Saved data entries
Content starts
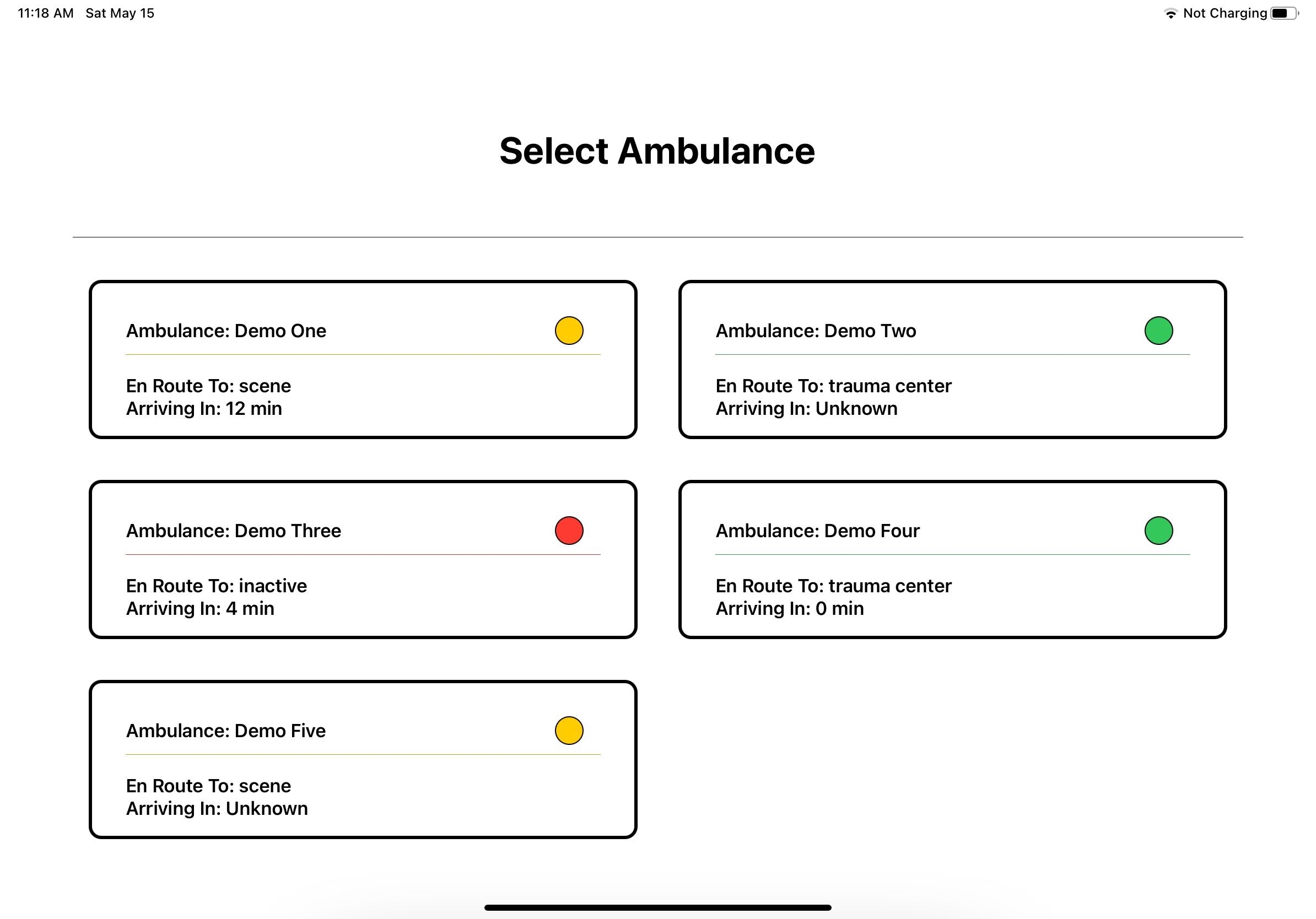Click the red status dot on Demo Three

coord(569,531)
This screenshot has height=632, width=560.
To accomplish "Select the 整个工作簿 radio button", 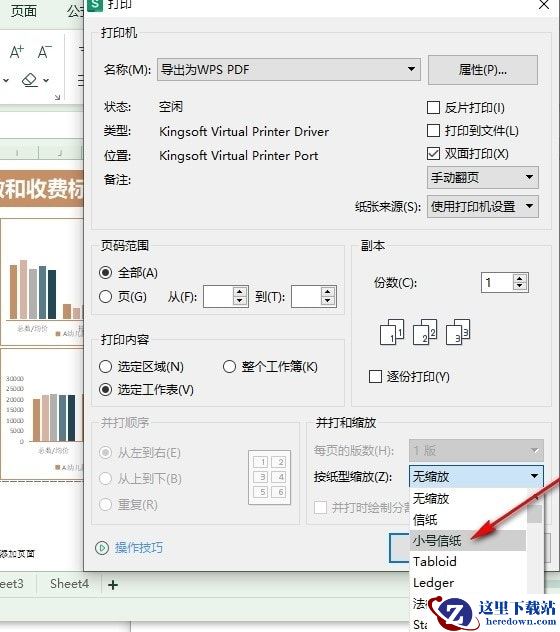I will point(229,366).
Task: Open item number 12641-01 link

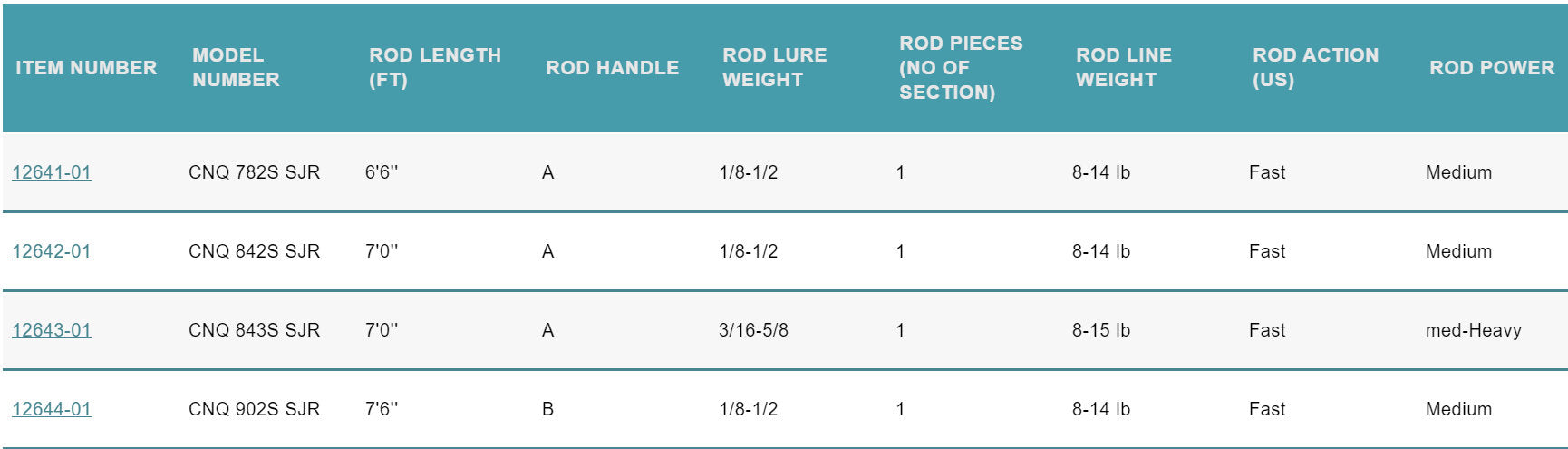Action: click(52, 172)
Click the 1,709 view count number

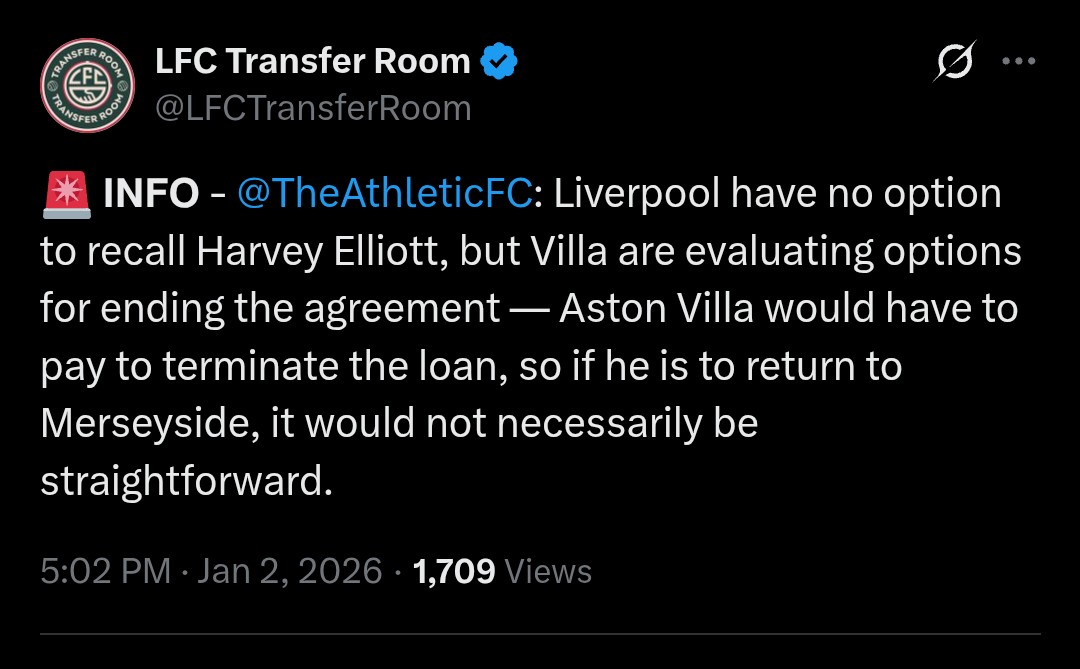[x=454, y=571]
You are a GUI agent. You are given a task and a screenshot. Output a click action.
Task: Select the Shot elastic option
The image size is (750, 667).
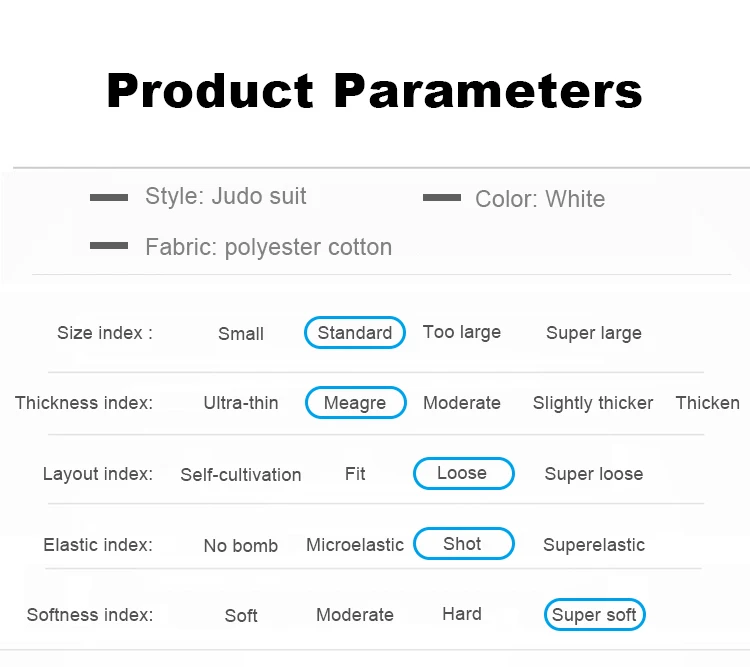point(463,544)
Content ends
Content starts
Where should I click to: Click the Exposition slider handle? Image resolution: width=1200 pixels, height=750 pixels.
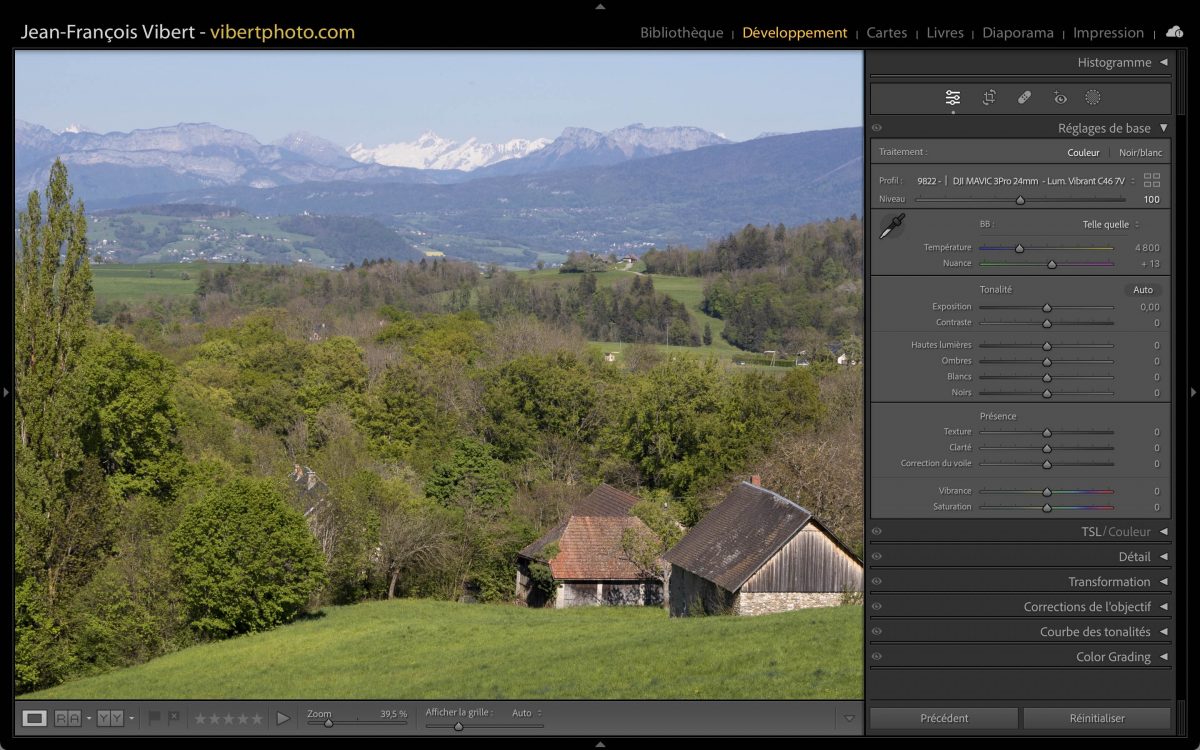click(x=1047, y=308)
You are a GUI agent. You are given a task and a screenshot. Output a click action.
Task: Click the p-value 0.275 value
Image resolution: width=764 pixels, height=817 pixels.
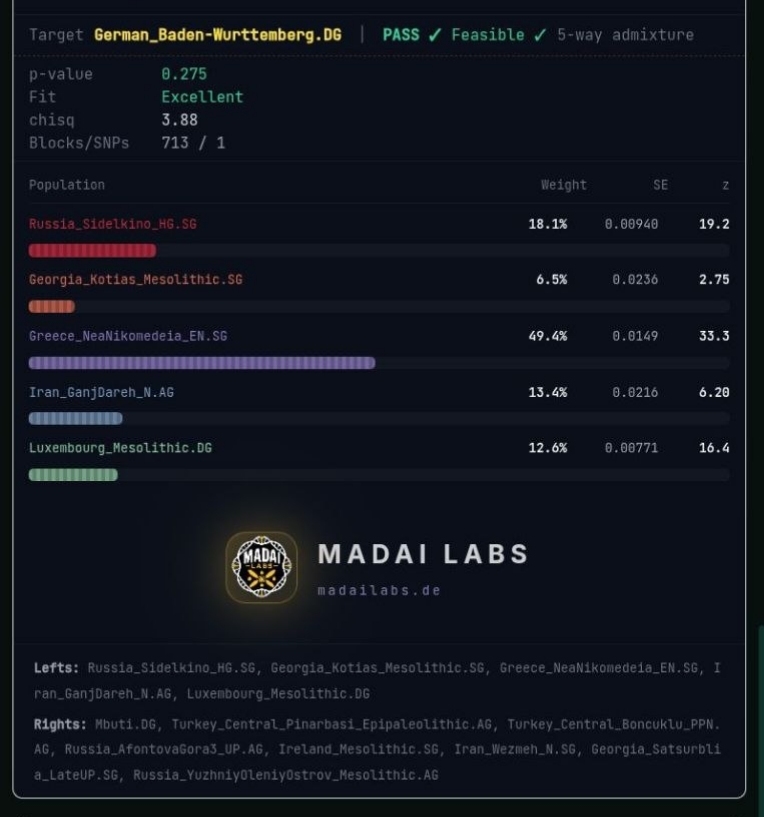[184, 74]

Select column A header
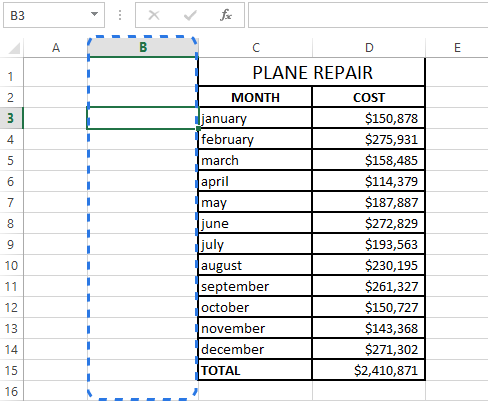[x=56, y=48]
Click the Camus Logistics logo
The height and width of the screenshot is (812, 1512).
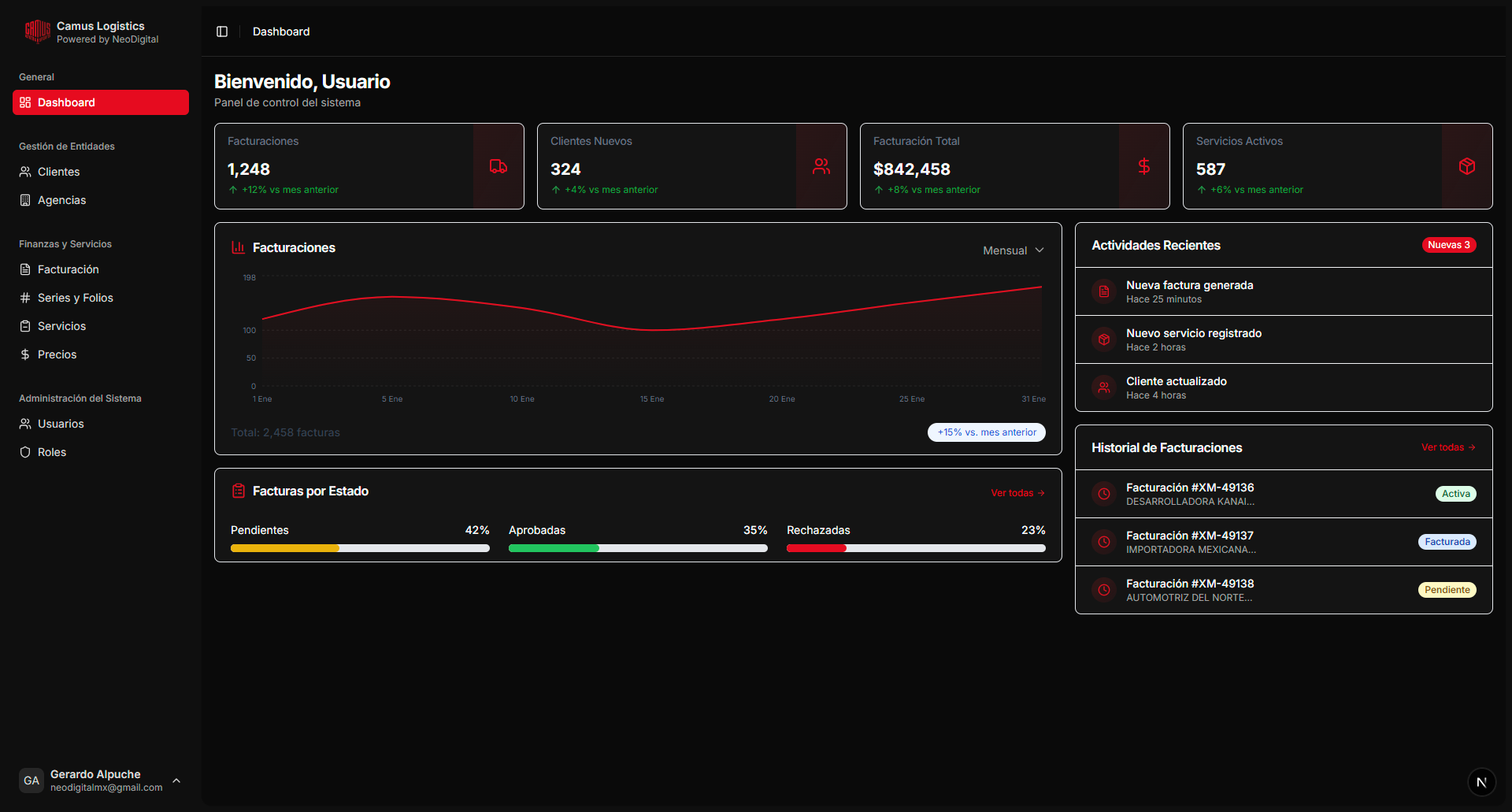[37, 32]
Content ends
Content starts
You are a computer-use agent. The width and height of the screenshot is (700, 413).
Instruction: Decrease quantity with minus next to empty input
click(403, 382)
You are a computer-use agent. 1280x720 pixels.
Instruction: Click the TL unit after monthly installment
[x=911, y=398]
Content ends
WORK INSTRUCTIONS: For the string "computer", show each line of the entries above where it occurs.

EXERCISE OUTPUT:
You are a computer-use agent. The width and height of the screenshot is (700, 413).
You are a computer-use agent. 1280x720 pixels.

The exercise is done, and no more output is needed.